-- Material --
*****

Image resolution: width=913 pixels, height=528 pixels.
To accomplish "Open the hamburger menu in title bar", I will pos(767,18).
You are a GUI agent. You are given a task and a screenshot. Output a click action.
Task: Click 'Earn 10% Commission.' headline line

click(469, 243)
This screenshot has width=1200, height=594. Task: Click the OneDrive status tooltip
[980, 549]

*****

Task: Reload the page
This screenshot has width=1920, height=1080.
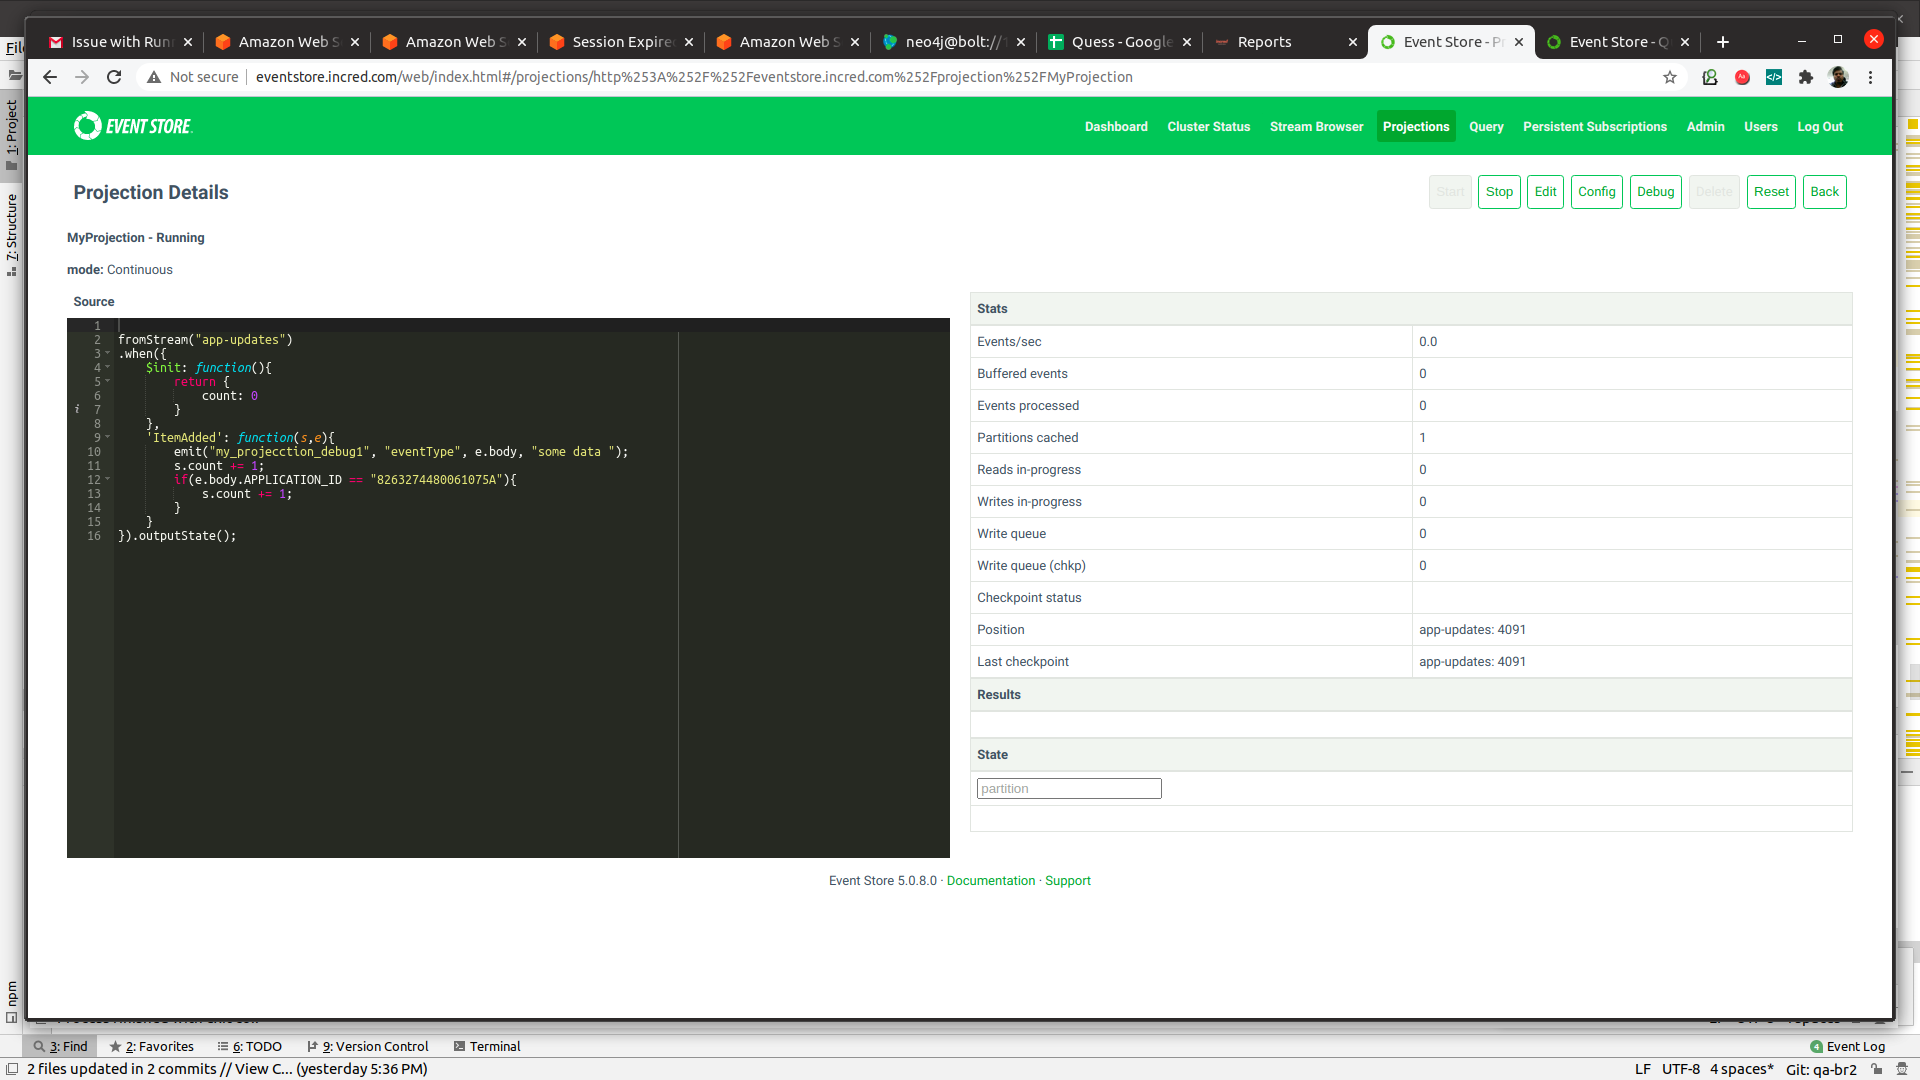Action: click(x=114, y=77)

*****

-- Aim of the task --
Copy the rows from the line that has "Task: Reload the page" through the line that has "Action: click(x=114, y=77)", replacing "Reload" with "Refresh" and keeping everything else the same. Leave out the pictures.

-- Response to the exercise --
Task: Refresh the page
This screenshot has width=1920, height=1080.
Action: click(x=114, y=77)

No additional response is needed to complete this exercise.